Ah, stay out of Wal-Mart or... (Below threshold)
Just Don:

Ah, stay out of Wal-Mart or quit whining.

wall mart sucks all thay se... (Below threshold)
natural:

wall mart sucks all thay sell is crap!

I'm not to torn up about th... (Below threshold)

I'm not to torn up about them losing in Nashua. That road is already a traffic abomination and I don't know that it would have been worse, but I suspect it would. There is a walmart in Hudson that is ok, I just don't know what is the saturation rate for these things. Look at where they are in the area by there own web page.

1. Hudson, NH 03051
2. Derry, NH 03038
3. Chelmsford, MA 01824
4. Salem, NH 03079
5. Manchester, NH 03103
6. Amherst, NH 03031
7. Tewksbury, MA 01876
8. Bedford, NH 03110
9. Methuen, MA 01844
10. Hooksett, NH 03106

You don't have to drive to far to get to one.
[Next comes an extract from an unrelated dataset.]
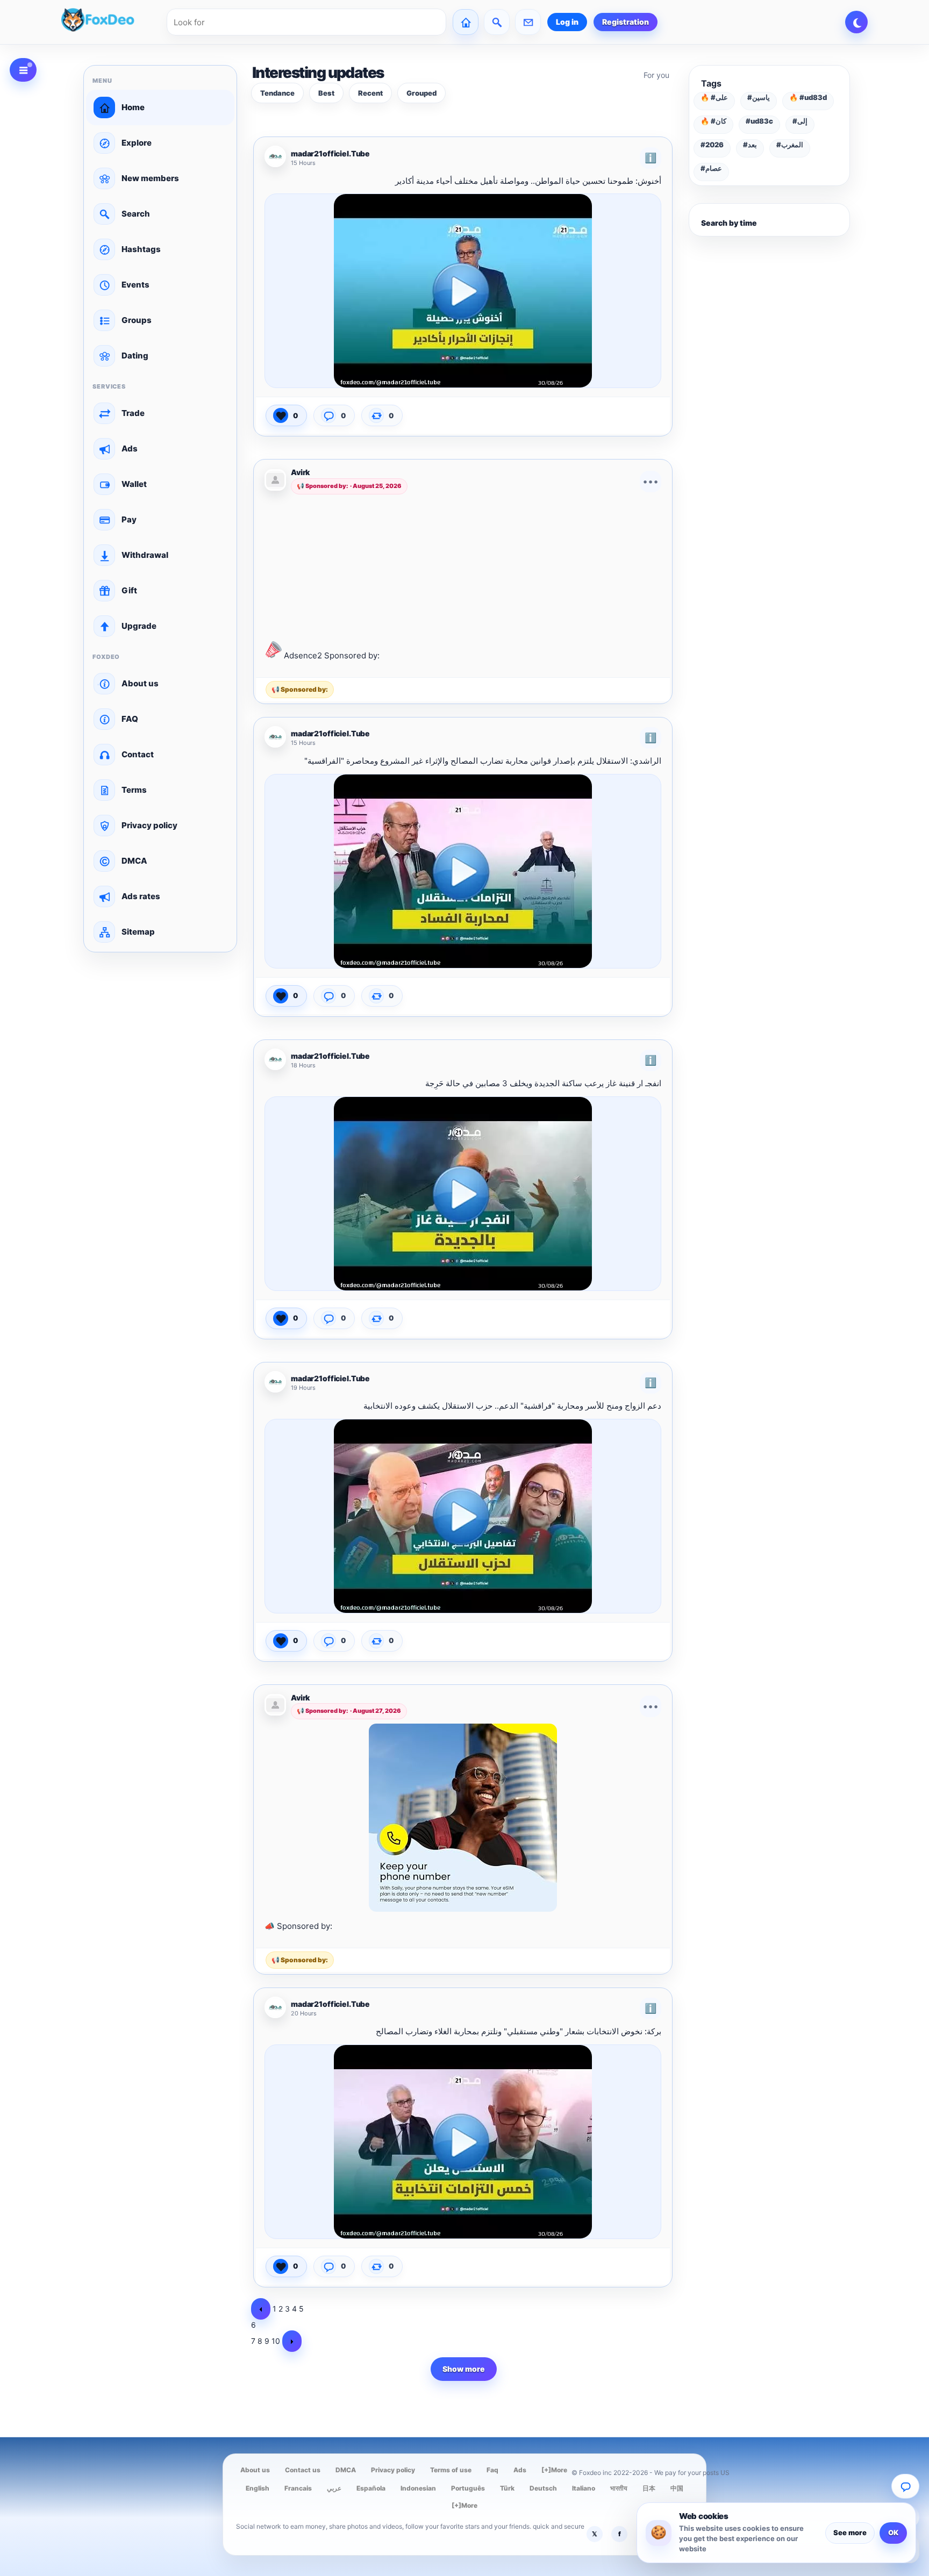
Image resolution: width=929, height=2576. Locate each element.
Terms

I also thought it rather lame that they had to have a variance to fill in about an acre of wet lands for the parking. I thought the lot was pretty large already, but I suppose if you change the building you lose the parking. There is a bunch of wet land there and I just don't see the justification to fill it in when there is other land that they could use.

Wonder why they don't put it a bit further down the road? I mean if you go out past the Home Despot Plateau there is a lot of open area that they could develop. I'd even think that the tax rates would be a bit better if they moved a little.

So what was your point abou... (Below threshold)
firstbrokenangel:

So what was your point about Walmart?


As to Building 19, I went to the Salem, NH one once - you have to be a member to go and I don't find shopping adventurous by any means.

So what was the purpose of this article?


Cindy

Building 19 sounds an awful... (Below threshold)
James:

Building 19 sounds an awful lot like Ollie's Bargain Outlet that we have down in PA. Same MO (buy surplus, fire sale, etc.) and same motto (albeit punctuated as "Good stuff, cheap!"). It was cool enough, but I wouldn't ever place it in "competition" with Wal-Mart, any more than I would a thrift store.

Anyway, to those who think Wal-Mart is "destroying" the country: they have found a niche need that was not filled. This is amazing, because it's a *huge* niche. They sell to lower-income people who need semi-nice things. Are the $4.99 sheet sets I get there going to be as nice as the 60 dollar ones I could get at Bed Bath & Beyond? Fuck no, but they're not going to be only 1/12th as good either. I could get a fancy-schmancy 400 dollar vacuum that will last for two decades and run like a dream, or I can spend $39.95 for the weekly special from Korea that will probably last 5 years, and spend the rest on things like food and rent.

I'm not poor, but I live in a *very* expensive area, so most of my paycheck goes to housing expenses. Sometimes it comes down to having two things we want that we could choose between at "market" prices, or we can go to Wal-Mart and get both. If they achieve that through evil business practices, hey, that sucks, but fight it through the legal system. Again, if emminent domain is being abused, fix that. If they're abusing monpolistic powers, take 'em down. But if they just have a more efficient system that lets them out-compete... hey, I win.